Data records
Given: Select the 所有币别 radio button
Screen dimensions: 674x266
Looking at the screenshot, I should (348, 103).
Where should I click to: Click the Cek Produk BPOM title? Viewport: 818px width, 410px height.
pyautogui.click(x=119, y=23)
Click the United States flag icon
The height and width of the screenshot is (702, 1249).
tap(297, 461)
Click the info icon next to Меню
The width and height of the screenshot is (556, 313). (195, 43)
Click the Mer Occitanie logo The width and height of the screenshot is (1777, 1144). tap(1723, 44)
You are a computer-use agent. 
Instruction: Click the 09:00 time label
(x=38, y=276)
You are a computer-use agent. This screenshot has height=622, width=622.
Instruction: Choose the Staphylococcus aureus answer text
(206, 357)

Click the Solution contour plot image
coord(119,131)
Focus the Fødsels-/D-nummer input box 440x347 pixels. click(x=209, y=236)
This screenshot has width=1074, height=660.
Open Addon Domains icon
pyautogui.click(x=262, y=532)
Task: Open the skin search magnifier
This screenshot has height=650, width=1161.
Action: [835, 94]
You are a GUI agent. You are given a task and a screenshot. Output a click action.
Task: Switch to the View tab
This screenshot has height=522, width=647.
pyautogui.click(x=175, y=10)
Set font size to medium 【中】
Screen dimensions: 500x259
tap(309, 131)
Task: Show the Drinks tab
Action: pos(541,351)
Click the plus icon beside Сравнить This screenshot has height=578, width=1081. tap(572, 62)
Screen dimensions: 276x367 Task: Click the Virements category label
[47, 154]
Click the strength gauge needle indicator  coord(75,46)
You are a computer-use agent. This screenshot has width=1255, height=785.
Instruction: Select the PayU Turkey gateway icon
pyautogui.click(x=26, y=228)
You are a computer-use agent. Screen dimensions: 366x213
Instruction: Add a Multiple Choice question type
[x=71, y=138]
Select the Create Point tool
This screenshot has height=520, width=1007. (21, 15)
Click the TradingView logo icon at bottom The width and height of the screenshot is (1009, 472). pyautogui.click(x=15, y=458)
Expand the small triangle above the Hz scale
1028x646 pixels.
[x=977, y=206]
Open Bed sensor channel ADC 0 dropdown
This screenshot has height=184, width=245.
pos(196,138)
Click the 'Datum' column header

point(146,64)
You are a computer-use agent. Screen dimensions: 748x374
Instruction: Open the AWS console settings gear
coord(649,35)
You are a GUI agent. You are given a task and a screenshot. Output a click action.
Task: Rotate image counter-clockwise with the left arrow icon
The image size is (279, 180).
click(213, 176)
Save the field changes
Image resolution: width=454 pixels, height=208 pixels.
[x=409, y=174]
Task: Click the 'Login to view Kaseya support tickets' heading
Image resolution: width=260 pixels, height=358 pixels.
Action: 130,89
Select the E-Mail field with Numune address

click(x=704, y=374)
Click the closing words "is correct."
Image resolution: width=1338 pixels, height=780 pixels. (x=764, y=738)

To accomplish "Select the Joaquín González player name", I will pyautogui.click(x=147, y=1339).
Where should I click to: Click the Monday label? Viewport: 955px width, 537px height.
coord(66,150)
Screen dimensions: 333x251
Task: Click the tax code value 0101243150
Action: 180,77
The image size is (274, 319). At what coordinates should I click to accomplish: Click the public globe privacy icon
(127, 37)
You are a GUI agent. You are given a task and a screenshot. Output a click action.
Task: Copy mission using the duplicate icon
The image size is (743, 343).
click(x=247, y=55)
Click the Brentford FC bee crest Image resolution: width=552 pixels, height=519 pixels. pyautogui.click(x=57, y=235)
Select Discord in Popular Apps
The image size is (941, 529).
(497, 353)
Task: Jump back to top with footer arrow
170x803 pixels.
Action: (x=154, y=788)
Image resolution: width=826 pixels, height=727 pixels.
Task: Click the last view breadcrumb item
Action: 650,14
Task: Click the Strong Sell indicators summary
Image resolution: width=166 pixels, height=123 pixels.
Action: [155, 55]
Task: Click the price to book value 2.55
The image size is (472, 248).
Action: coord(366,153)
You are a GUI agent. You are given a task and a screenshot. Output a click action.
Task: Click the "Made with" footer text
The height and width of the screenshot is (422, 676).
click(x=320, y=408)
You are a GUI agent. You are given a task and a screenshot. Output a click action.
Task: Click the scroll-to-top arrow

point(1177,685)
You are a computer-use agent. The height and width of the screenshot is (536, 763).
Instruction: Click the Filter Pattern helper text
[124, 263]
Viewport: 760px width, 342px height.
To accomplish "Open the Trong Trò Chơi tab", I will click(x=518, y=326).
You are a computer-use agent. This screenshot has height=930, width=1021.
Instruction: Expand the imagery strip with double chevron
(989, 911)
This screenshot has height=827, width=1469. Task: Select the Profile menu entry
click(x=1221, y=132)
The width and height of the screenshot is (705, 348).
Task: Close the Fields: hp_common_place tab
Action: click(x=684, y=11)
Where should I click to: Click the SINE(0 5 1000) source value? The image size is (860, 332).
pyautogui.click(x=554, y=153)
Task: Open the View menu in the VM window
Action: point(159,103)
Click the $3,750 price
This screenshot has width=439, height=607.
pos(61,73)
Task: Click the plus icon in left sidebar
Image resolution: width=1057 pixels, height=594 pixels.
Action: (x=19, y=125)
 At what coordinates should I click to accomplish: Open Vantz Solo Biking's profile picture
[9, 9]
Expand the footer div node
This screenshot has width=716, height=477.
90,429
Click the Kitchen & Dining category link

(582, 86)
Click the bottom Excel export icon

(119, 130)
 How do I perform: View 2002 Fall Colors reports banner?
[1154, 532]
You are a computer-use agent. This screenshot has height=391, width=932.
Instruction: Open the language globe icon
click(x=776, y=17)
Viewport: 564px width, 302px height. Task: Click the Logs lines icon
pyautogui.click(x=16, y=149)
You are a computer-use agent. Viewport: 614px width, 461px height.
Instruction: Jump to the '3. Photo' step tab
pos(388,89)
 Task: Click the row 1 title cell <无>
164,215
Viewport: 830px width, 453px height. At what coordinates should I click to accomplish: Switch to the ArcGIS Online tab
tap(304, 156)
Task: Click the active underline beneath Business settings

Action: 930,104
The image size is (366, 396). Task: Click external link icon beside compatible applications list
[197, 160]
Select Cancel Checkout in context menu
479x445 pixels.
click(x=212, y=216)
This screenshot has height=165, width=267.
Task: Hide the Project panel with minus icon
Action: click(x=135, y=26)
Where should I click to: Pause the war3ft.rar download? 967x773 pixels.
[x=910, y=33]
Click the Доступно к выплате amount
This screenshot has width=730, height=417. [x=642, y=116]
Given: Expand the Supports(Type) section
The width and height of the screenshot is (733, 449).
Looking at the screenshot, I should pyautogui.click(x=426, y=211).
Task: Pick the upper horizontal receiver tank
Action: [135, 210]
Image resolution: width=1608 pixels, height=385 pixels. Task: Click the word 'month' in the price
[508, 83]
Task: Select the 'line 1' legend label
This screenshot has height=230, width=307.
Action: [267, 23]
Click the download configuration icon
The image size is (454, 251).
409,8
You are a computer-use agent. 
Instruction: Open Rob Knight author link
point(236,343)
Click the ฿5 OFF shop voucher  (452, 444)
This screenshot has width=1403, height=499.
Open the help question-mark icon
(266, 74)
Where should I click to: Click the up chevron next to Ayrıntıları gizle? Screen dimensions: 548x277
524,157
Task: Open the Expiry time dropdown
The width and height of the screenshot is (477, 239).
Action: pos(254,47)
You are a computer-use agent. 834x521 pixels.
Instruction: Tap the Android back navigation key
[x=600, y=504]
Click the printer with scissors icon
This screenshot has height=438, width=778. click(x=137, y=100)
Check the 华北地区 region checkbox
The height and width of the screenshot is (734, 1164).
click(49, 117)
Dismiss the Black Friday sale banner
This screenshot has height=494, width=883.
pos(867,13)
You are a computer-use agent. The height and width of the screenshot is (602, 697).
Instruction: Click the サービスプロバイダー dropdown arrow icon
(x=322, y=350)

### Work item
Filter the entries above down to the lines that contain "will".

### Exercise output
To accomplish "Select the Joaquín González player name", I will pyautogui.click(x=147, y=1339).
To accomplish "Open the Trong Trò Chơi tab", I will click(x=518, y=326).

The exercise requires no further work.